Text for analysis
+ + + + + + +
Every morning or each night before bed list five to 10 things you are grateful to have. “When you remind yourself of your existing abundance, you’ll be more likely to conclude that you already have more than enough,” she says.

Plan something exciting for the horizon 

When the weather forecast is cold, snow, rain, freeze and repeat for the foreseeable future, it can feel as if we are laying underneath a blanket of fatigue. Without the ability to really enjoy the great outdoors, it’s easy to hole up and surrender to the season. 

To combat the winter blahs Christine DiGangi, finance expert and editorial director of The Balance, recommends always having something fun on the horizon. Perhaps it’s scheduling dinner with close friends on the weekend or even a mini vacation next month. When you’re tempted to shell out dough on something due to sadness — another night of take-out, another gadget from Amazon — having something on the calendar serves as a reminder of a future, better reward. Sometimes that’s all it takes to motivate you to make a more economical choice in the moment. 

Practice self care

Taking care of your body is an important element in combating depressive episodes, says psychologist Dr. Yvonne Thomas, Ph.D. “Sugar and carbohydrates should mostly be avoided since they can add to a person feeling lethargic, irritable, moody,” Dr. Thomas warns. So instead of loading up on sale Valentine’s Day candy, stick to healthy vegetables and nourishing meals.
+ + + + + + +
Problem to work on
In the passage on beating the winter blahs, what does Christine DiGangi recommend doing to fight them?
+ + + + + + +
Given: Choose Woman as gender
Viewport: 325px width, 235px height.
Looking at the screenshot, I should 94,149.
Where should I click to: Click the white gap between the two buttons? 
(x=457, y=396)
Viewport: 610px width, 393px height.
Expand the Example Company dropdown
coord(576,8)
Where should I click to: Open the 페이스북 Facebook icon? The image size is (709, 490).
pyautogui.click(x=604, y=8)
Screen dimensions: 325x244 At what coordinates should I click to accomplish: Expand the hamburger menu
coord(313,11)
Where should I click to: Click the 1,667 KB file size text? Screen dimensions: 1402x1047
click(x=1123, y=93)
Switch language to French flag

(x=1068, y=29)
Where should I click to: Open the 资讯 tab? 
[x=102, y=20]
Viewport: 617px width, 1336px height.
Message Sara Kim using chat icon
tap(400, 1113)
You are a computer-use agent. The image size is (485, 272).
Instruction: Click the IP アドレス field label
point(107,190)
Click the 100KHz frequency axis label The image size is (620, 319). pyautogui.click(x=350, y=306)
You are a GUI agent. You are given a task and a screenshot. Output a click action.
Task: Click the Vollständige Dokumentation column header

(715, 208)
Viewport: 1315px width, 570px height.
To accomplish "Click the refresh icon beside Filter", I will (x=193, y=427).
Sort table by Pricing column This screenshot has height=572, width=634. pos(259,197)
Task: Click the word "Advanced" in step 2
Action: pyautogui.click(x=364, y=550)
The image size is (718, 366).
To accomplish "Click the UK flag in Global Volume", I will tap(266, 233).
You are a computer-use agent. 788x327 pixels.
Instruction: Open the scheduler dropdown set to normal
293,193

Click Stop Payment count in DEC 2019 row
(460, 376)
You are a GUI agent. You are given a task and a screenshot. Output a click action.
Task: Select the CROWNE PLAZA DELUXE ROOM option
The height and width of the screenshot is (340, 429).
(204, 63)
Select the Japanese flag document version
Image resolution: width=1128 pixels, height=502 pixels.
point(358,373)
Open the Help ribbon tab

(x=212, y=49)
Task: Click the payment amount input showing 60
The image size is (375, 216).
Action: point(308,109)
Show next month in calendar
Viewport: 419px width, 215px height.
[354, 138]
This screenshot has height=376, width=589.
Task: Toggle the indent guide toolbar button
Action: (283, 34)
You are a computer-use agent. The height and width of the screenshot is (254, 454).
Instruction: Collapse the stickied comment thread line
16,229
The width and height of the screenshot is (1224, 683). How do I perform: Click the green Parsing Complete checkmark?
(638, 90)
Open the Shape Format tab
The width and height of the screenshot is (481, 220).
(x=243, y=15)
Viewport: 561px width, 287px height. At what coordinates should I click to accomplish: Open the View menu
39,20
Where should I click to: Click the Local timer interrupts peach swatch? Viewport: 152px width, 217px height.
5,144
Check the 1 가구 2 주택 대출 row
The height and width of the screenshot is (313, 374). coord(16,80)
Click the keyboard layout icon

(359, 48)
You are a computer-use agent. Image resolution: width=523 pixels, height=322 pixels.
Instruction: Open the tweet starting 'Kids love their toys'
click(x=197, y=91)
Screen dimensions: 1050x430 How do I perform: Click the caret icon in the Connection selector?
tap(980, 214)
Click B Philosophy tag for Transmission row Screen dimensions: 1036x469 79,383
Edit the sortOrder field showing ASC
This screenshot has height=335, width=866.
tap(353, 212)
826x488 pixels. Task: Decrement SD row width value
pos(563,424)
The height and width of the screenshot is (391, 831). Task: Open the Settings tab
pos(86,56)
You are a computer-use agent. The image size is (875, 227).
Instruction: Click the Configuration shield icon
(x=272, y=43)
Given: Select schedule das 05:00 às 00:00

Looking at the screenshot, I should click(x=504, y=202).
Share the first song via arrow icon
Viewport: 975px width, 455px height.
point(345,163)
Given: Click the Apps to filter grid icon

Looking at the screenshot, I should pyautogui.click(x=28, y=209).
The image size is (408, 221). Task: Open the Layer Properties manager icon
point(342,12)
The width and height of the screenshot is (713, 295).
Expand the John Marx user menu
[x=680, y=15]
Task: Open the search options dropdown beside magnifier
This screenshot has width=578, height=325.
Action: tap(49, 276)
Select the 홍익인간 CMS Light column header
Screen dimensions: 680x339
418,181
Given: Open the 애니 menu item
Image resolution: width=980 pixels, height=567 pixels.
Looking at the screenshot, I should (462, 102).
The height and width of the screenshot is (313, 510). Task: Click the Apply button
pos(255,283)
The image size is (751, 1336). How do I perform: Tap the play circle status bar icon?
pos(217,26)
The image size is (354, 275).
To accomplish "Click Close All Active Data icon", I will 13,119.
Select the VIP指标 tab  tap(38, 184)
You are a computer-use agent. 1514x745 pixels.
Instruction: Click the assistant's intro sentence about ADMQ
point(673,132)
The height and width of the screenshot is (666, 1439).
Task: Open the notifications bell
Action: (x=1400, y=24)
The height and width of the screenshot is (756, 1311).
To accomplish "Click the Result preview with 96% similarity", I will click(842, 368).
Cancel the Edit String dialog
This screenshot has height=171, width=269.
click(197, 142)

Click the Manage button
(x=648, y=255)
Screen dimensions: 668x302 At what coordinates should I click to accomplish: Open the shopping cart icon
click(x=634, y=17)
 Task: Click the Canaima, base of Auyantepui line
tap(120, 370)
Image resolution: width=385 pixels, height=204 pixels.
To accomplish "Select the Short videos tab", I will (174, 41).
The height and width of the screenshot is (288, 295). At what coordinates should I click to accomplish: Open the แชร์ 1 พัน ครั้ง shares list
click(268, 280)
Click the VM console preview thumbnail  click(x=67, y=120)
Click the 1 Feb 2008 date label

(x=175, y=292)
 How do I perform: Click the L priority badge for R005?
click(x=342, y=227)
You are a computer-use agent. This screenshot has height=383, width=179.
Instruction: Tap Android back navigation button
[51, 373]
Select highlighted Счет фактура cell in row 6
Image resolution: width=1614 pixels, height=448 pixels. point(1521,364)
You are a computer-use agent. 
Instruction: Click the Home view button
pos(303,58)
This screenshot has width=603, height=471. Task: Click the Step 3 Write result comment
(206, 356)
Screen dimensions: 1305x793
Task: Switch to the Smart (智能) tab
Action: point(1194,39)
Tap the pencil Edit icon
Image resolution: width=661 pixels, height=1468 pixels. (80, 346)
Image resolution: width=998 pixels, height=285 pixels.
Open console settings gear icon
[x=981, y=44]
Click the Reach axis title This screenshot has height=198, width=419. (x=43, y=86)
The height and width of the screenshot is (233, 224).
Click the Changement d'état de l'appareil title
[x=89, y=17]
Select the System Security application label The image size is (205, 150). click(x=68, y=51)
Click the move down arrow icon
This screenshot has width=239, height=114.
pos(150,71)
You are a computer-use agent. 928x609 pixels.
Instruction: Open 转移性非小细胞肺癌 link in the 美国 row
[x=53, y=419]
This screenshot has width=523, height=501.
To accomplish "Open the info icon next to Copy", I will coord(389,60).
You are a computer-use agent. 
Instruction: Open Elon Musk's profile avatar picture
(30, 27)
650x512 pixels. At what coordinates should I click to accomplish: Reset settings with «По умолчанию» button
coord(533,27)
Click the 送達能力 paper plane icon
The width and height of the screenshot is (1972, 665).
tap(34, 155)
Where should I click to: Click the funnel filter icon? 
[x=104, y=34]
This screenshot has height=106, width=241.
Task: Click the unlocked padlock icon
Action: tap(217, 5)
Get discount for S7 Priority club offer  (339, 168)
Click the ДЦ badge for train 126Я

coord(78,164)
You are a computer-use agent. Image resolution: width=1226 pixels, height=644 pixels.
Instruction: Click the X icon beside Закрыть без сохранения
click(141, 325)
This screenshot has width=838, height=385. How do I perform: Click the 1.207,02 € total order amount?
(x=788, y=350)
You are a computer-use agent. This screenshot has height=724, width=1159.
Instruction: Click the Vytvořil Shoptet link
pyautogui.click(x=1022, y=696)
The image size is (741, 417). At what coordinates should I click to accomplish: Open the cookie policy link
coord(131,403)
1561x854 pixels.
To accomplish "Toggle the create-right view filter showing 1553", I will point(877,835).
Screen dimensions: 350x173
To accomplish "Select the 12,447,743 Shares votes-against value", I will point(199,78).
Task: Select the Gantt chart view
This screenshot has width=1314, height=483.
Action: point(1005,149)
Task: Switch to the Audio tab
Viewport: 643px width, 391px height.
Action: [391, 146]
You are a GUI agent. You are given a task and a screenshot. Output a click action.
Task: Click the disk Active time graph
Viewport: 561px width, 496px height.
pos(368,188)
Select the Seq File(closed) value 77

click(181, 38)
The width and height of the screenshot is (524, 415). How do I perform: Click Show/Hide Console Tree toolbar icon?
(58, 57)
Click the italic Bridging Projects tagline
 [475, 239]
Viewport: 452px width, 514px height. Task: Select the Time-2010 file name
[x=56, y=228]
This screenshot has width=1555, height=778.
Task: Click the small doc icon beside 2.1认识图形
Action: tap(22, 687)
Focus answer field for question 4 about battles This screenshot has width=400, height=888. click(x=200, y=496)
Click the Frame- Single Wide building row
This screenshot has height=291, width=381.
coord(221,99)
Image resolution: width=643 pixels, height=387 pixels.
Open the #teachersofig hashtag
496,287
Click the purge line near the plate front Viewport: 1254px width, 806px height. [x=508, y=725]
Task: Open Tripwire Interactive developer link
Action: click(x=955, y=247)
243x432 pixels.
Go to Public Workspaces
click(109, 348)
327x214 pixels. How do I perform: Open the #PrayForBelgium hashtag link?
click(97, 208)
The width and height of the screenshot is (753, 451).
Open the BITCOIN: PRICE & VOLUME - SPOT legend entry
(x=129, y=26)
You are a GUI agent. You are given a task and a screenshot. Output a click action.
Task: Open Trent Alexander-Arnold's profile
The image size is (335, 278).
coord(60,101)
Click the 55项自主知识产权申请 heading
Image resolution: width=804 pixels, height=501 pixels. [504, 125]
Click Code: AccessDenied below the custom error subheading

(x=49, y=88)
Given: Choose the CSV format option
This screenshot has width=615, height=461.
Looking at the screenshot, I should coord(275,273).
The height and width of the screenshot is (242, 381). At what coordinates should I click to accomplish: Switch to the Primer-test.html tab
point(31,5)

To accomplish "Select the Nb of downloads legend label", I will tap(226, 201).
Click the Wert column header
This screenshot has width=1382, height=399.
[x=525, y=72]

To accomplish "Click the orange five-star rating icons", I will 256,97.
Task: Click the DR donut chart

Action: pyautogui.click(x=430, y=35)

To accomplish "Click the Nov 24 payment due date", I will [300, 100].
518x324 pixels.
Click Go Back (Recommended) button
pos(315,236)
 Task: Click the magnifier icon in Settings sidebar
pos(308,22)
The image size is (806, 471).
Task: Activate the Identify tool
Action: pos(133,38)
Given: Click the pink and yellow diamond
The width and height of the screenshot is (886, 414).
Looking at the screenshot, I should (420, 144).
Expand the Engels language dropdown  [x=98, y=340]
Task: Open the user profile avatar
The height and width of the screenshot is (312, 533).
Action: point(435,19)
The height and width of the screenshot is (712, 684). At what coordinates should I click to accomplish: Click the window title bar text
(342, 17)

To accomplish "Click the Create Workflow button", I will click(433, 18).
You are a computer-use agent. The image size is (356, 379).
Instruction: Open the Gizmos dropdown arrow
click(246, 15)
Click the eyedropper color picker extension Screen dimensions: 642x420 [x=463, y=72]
+ + + + + + +
Output of the task
Always having something fun on the horizon.